Wichita Parks and Recreation is one of five community recreation departments from across Kansas recently awarded a $50,000 grant as part of the Serving Kansas Communities program, a partnership of the National Recreation and Parks Association (NRPA) and the Kansas Health Foundation. Salina, Lawrence, Arkansas City and Parsons join Wichita as this year's grant recipients.
The Serving Kansas Communities program is built around the goal of enhancing summer feeding programs at parks and recreation sites in the state. As each school year ends, the challenge nationwide becomes ensuring children still have access to nutritious meals somewhere in their community.
With this program, children coming to a local recreation center for a meal also participate in learning opportunities, physical activity games and nutrition education.
Orchard Park is one of six parks and recreation sites offering the program in Wichita, and on this morning the children started the day by going outside to water the garden where they've planted everything from tomatoes and okra to squash and cucumbers. The children marveled at how fast the plants were growing, and several commented that, until they got to plant their own vegetables, they had only ever seen these foods at the grocery store.

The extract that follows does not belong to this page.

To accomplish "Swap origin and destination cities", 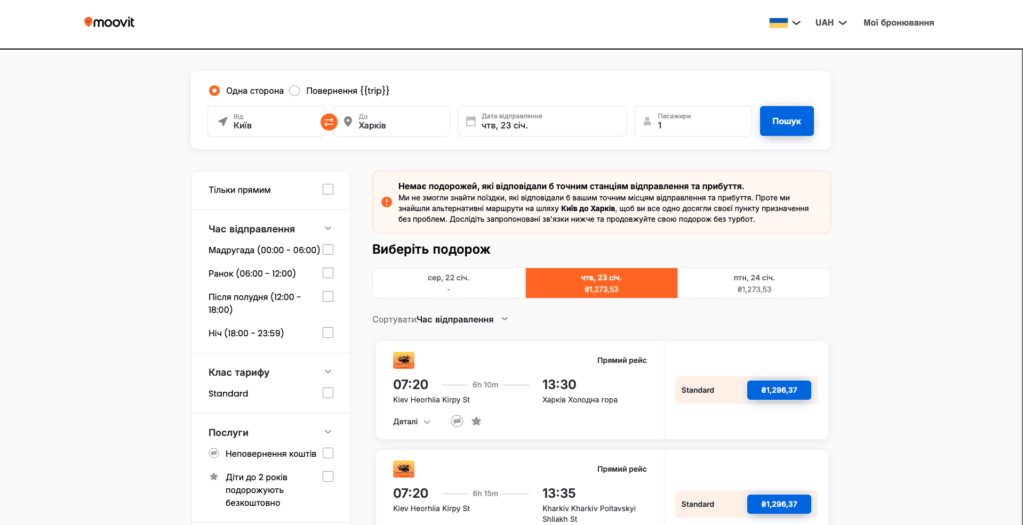I will [329, 122].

Now, they were growing their own.
Next, it was time for the children to get some exercise, and as music played, Cantayre, a personal fitness trainer on staff at Orchard Park, led the students in a series of exercises, including everything from jumping jacks and lunges to jogging in place and dancing.
"This is my favorite part," said Bradley, 8. "I don't like sitting still, so I like getting up and moving. It's not boring!"

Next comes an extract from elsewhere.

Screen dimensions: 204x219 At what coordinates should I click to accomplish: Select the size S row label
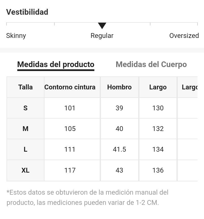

The other children seemed to feel the same way, as yelling and laughing filled the room. According to Mark Lowry, director of the Orchard Park Recreation Center, this type of energy comes from the children each day.
"One of the biggest challenges we have is keeping our programming interesting throughout the summer months," Lowry said. "That's what's so great about this program. The kids don't just come to eat and leave. They're here for an extended time because there's something new to do each day; something new to learn. They keep coming back for more."
Once the music stopped, it was time for the children to take their seats for another favorite activity: nutrition education with the OrganWise Guys. The OrganWise Guys curriculum features stuffed puppets shaped like organs, with names like the Kidney Brothers and Hardy Heart. The lesson this morning was about the importance of eating fruit, with a focus on tropical fruit as the "food of the month."
As Cantayre explained to the children that they would be trying pineapple, mango, kiwi and papaya, staff members brought around cups to each of the students with samples of the fruits.
"When I was their age, I don't think I would have ever tried any of those, except maybe pineapple," Cantayre said. "This is showing them how many different healthy options there are, whether it's fruit, like today, or the vegetables we're growing in the garden. It gives them a chance to try something new, and the tastings keep the curriculum interesting and hands-on."
While Cantayre talked, the children began trying the different fruits. One boy said he liked the pineapple best, while his friend said they were all good, but he still liked apples and oranges more. For Jeannette, 8, there was a clear-cut winner out of the fruits she tried that day.
"My favorite is the mango," she said. "I like it because it tastes good and it's all juicy."
While everyone agrees it's important for the children to be exposed to gardening, physical activity and nutrition this summer, the success of the Serving Kansas Communities program in Wichita and other communities is also dependent on whether the children retain the information and use it to establish healthy habits from an early age. Cantayre believes that is already happening.
"I've had so many parents come up to me when they drop the kids off, and they always comment on how their kid told them about what Hardy Heart said or about how important it is to get exercise," she said. "I hope that means they're retaining the information and want to stay healthy and active. They seem to enjoy it while they're here, so I think they'll use the nutrition information and the exercise patterns as they get older."